INEP Revalida - Exame Nacional de Revalidação de Diplomas Médicos — Prova 2023
Um homem de 52 anos é atendido em uma unidade básica de saúde de uma área periférica de um município de médio porte. Há 4 dias, vem apresentando quadro de febre, calafrios, dores musculares e náuseas. No dia anterior à consulta, apresentou melhora dos sintomas, porém, há 12 horas, refere recrudescimento da febre, que chegou a 39,5 °C, acompanhada por náuseas, vômitos, diarreia, icterícia e por dois episódios de epistaxe. A esposa refere que ele tem o hábito de alimentar macacos em uma mata perto da residência e que, nas últimas semanas, alguns haviam aparecido mortos. A vigilância epidemiológica havia divulgado informe de ocorrência de epizootia em primatas não humanos na região. O médico, diante disso, solicita a internação do paciente para investigação por suspeita de febre amarela. Com base nessas informações, é correto afirmar que, para conduzir a investigação epidemiológica de maneira adequada, deve-se realizar a notificação imediata de caso
Febre amarela silvestre → notificação imediata, pesquisar IgM ELISA > 7º dia em não vacinados.
A febre amarela silvestre é uma doença de notificação imediata, especialmente em casos suspeitos com histórico de exposição em áreas de epizootia em primatas não humanos. O diagnóstico laboratorial envolve a pesquisa de anticorpos IgM por ELISA a partir do 7º dia do início dos sintomas, sendo crucial considerar o status vacinal do paciente para interpretação.
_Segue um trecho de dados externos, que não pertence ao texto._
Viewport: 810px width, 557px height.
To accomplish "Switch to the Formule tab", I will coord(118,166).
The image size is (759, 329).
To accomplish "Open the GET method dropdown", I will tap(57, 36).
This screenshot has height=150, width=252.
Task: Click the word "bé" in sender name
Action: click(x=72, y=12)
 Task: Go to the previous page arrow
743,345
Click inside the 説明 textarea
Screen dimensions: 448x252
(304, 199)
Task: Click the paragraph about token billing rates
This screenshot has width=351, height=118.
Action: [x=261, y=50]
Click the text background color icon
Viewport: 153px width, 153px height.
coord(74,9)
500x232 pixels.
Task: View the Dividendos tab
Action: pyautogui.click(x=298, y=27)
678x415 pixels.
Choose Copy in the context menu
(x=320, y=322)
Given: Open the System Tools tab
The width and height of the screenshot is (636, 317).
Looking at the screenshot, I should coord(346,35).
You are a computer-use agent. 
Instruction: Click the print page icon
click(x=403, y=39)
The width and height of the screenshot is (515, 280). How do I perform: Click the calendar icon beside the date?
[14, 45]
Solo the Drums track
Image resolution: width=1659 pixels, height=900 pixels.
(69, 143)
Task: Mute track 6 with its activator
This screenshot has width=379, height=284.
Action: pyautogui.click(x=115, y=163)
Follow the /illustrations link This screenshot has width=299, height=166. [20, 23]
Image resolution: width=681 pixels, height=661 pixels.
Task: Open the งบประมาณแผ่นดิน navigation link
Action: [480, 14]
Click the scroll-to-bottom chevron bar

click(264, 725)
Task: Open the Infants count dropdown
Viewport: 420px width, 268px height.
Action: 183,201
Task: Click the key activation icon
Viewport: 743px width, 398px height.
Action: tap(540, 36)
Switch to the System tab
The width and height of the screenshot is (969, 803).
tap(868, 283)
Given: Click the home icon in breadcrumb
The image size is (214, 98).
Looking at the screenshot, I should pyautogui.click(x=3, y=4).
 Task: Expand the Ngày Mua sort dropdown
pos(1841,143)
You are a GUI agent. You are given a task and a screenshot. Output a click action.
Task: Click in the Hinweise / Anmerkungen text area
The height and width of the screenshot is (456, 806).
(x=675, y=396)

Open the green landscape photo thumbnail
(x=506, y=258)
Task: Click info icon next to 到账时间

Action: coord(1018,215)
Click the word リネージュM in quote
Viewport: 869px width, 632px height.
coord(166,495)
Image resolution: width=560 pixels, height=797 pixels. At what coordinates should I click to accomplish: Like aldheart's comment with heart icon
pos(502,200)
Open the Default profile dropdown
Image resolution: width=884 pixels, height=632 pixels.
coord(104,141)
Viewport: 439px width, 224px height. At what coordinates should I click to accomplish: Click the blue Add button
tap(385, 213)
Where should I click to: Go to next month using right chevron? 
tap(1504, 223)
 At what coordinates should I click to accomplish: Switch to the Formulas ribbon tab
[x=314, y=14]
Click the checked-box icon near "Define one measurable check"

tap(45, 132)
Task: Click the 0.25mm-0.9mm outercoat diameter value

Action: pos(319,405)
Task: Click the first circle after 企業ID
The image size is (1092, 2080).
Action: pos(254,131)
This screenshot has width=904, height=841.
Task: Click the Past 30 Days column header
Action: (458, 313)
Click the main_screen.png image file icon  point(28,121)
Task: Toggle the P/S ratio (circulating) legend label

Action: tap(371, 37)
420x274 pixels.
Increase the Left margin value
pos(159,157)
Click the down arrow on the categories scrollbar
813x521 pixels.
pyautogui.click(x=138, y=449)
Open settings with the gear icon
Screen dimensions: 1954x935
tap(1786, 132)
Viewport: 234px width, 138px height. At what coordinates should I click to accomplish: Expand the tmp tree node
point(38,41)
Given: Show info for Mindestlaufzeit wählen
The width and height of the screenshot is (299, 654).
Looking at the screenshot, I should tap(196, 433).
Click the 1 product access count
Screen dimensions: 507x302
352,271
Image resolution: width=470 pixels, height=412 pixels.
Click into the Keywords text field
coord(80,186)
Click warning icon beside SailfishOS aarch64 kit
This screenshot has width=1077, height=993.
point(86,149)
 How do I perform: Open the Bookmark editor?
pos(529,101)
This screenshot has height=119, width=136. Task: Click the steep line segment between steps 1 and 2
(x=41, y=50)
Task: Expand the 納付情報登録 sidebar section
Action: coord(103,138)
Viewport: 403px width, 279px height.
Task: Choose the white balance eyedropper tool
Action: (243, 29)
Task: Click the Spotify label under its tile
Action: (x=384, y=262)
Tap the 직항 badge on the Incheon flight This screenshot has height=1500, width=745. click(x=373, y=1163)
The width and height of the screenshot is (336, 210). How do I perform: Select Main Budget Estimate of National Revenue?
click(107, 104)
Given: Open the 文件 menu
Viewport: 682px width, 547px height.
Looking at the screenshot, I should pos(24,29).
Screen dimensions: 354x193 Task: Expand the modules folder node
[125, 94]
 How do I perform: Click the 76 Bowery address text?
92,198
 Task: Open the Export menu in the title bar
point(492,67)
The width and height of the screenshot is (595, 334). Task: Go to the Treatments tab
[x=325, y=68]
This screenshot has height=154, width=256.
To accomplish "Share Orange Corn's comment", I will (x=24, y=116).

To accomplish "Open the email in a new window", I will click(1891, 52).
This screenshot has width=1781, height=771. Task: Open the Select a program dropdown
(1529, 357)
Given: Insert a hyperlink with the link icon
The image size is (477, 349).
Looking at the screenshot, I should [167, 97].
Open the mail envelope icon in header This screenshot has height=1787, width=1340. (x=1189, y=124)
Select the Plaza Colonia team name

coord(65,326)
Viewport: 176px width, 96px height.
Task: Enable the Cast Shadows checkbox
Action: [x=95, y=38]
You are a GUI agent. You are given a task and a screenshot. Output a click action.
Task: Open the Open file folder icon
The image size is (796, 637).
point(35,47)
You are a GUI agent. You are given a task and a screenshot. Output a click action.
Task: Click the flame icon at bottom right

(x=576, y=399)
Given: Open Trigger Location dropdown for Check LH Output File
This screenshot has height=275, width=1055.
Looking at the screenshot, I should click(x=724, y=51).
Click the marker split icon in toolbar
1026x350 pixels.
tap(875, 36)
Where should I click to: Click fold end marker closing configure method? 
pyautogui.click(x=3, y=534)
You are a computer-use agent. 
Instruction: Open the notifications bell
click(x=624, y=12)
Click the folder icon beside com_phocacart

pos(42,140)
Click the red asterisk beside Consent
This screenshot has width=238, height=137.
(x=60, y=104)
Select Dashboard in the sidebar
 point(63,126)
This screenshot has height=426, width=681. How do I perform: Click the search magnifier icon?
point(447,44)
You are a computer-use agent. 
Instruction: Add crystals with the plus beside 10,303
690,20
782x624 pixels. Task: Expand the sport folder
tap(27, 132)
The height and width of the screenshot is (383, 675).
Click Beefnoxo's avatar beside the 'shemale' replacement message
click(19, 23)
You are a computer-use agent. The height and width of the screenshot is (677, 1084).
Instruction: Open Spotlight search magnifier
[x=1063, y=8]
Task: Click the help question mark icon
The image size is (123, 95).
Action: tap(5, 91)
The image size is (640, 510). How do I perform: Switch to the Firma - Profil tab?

A febre amarela é uma doença viral aguda, febril e hemorrágica, transmitida por mosquitos. No Brasil, a forma silvestre é a mais comum, com o vírus circulando entre primatas não humanos e mosquitos silvestres (Haemagogus e Sabethes). A doença apresenta duas fases: uma inicial com sintomas inespecíficos (febre, mialgia, cefaleia) e uma fase tóxica, que ocorre em cerca de 15% dos casos, caracterizada por icterícia, manifestações hemorrágicas (epistaxe, melena) e disfunção orgânica. A vigilância epidemiológica da febre amarela é de extrema importância, e a notificação de casos suspeitos é imediata. A ocorrência de epizootias em primatas não humanos serve como um alerta para a circulação viral na região, indicando risco para humanos. O diagnóstico laboratorial é crucial, sendo a pesquisa de anticorpos IgM por ELISA um dos métodos mais utilizados, com positividade a partir do 7º dia do início dos sintomas. Em pacientes vacinados, a interpretação dos resultados pode ser mais complexa, exigindo testes adicionais como o PRNT (teste de neutralização por redução de placas). A conduta diante de um caso suspeito inclui internação para suporte clínico e investigação. A vacinação é a principal medida preventiva e deve ser oferecida a todos os indivíduos que vivem ou viajam para áreas de risco. A diferenciação entre febre amarela silvestre e urbana é importante para a vigilância, sendo a silvestre a forma mais prevalente no Brasil atualmente, sem casos de febre amarela urbana desde 1942.
A suspeita ocorre em pacientes com febre aguda, icterícia, manifestações hemorrágicas (como epistaxe) e histórico de exposição em áreas de mata ou com relatos de epizootias em primatas não humanos. A doença tem uma fase de remissão seguida por recrudescimento dos sintomas.
A notificação imediata permite que as autoridades de saúde pública implementem rapidamente medidas de controle, como bloqueio vacinal e vigilância entomológica, para conter a disseminação do vírus e prevenir surtos.
A pesquisa de anticorpos IgM por ELISA é um método diagnóstico importante, especialmente em pacientes não vacinados. Eles geralmente se tornam detectáveis a partir do 7º dia do início dos sintomas e indicam infecção recente.